+7

//Declined due to community downvotes. Please review and resubmit What is the output of this code? #define sqr(x) (x*x) int main() { cout<<sqr(5+2); } Seriously ? Why this code has more downvotes when it doesn't have complicated maths. If you know the concept of #define this question isn't a problem at all. But why down voting it :/ People will like cout<<1+2; question but not like this type of questions.Solo Learn should not decline quiz based on likes :/ P.s: My English isn't good though!

3/7/2017 6:53:43 AM

Mr.Robot

+7

for starters, just checked and it doesn't work well i expected the result 49 and got 17 (5*2+5+2 perhaps???) o_O only when used with another set of brackets sqr((5+2)) did i get what i expected

+7

@burey , In c++ , #define used to replace the parameter before the compiler executes. So in the program , #define sqr(x) (x*x) will replace the (x*x) in sqr(x) before compiler executes so sqr(5+2) = (5+2*5+2) = 17 Your answer 49 will come if the #define sqr(x) (x)*(x) is defined like this way.

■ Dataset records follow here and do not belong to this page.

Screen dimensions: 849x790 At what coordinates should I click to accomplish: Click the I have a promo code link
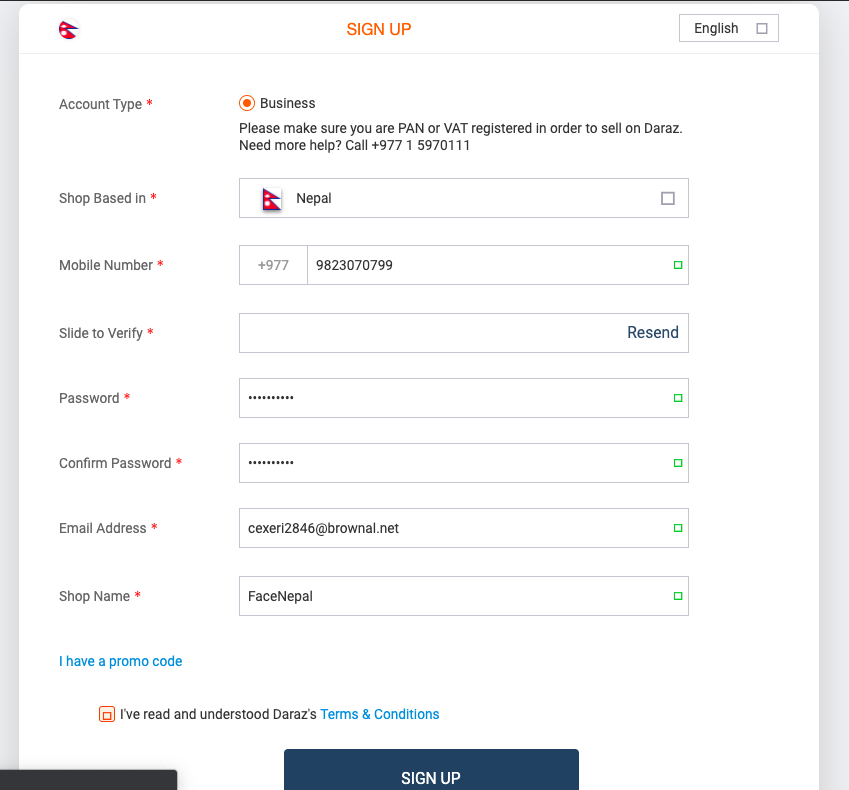(x=121, y=661)
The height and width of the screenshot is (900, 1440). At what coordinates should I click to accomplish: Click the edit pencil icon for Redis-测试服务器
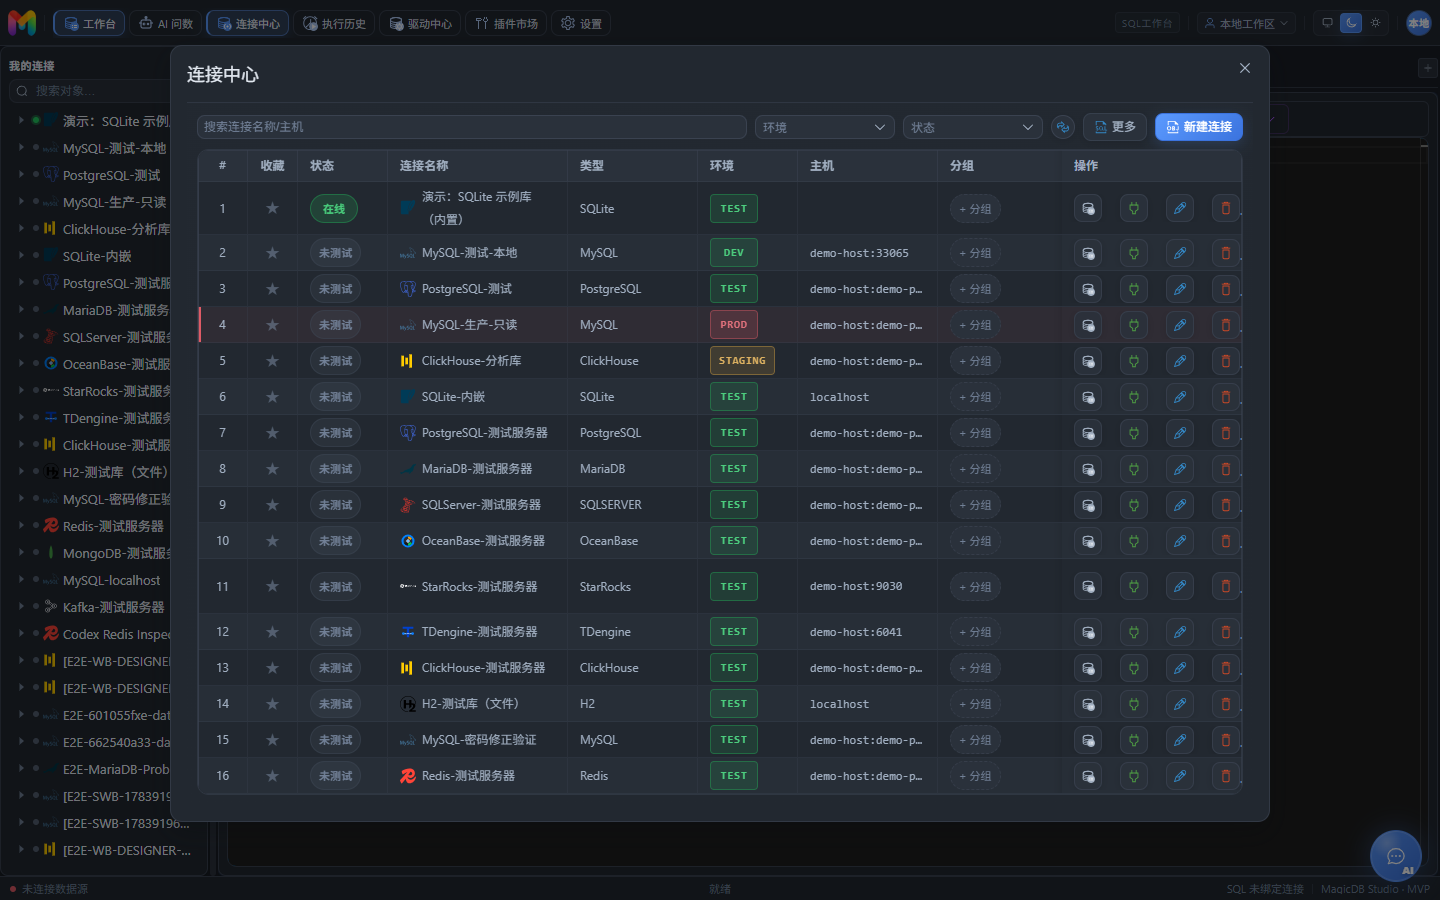point(1180,776)
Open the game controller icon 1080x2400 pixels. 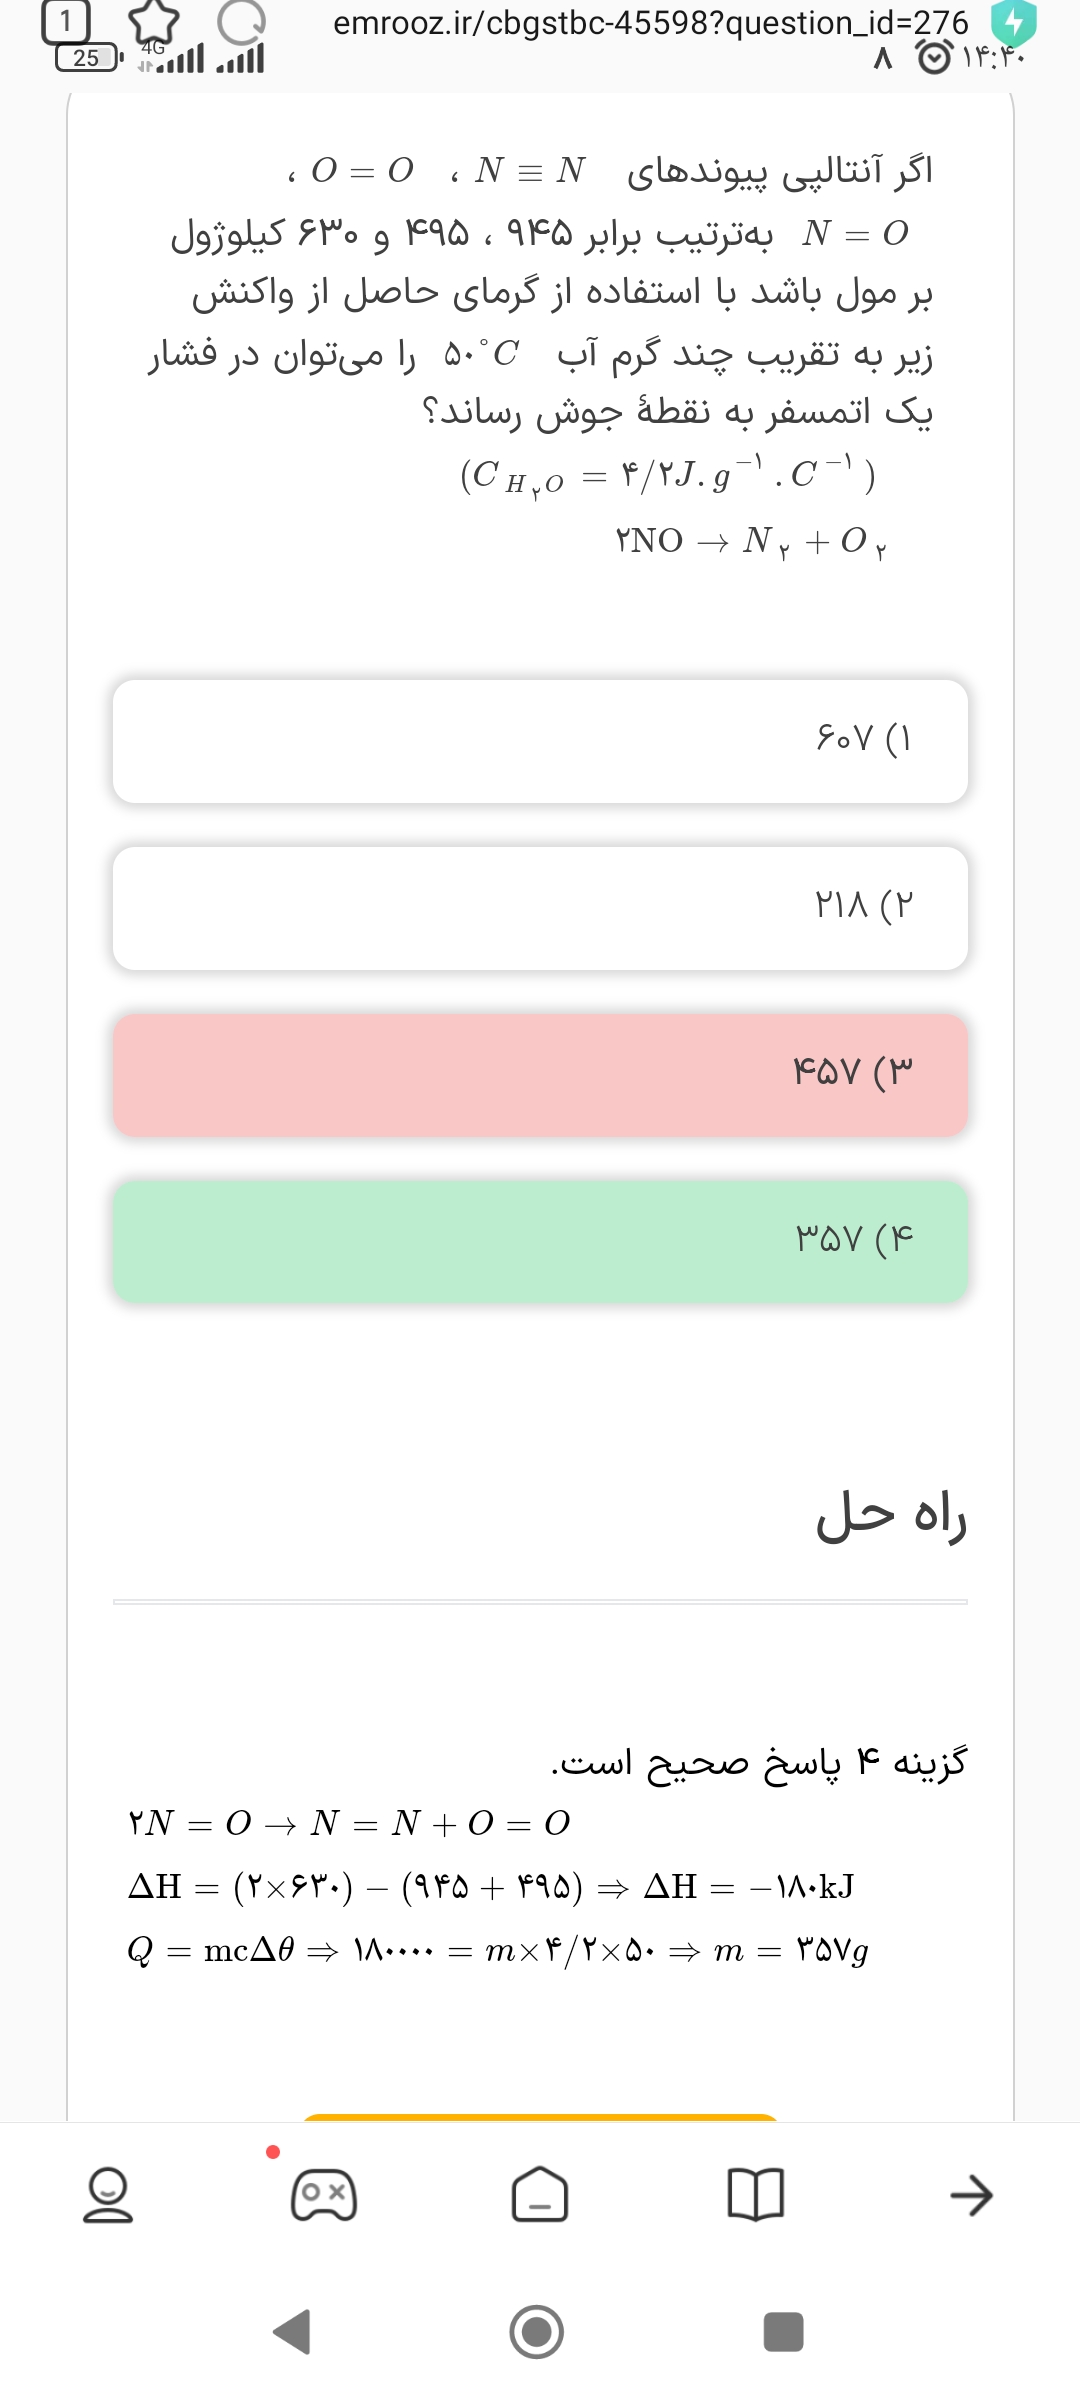coord(323,2195)
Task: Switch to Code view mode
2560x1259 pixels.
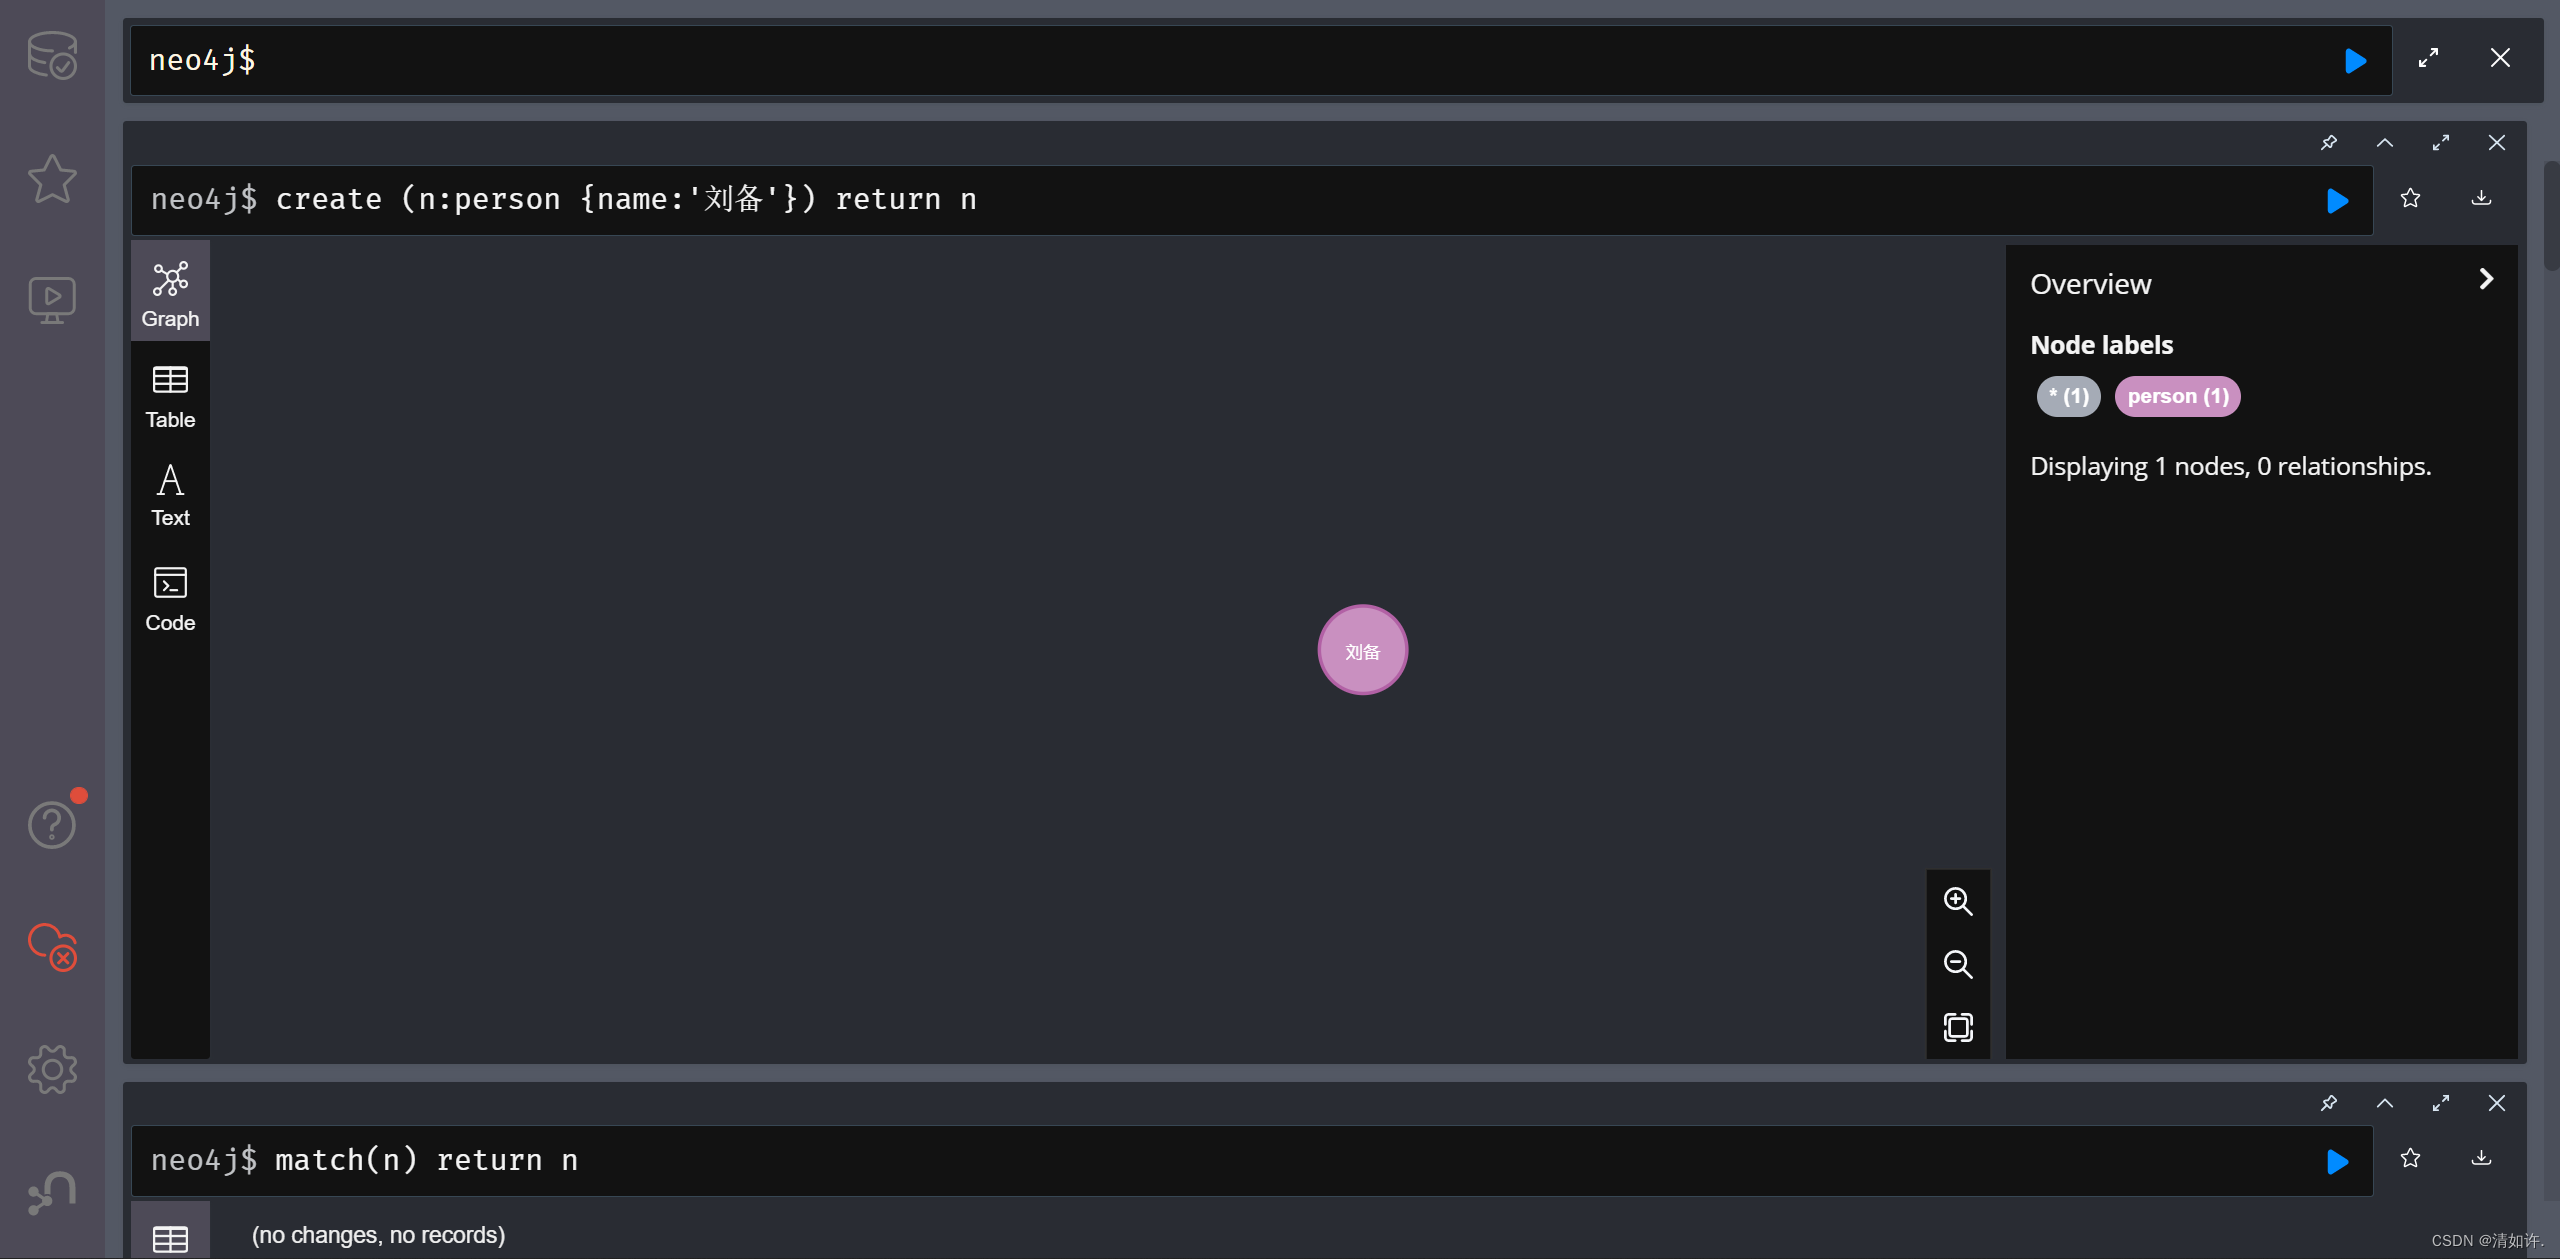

I hope you understood. :D

+7

understood now thanks could be that many of those who downvoted expected the same answer as me and when didn't get it just treated the quiz as faulty

+6

You can do this #include <iostream> using namespace std; #define sqr(x,y) ((x*x)+(2*x*y)+(y*y)) int main() { cout<<sqr(5,2); return 0; }

+6

I think I didn't understand the question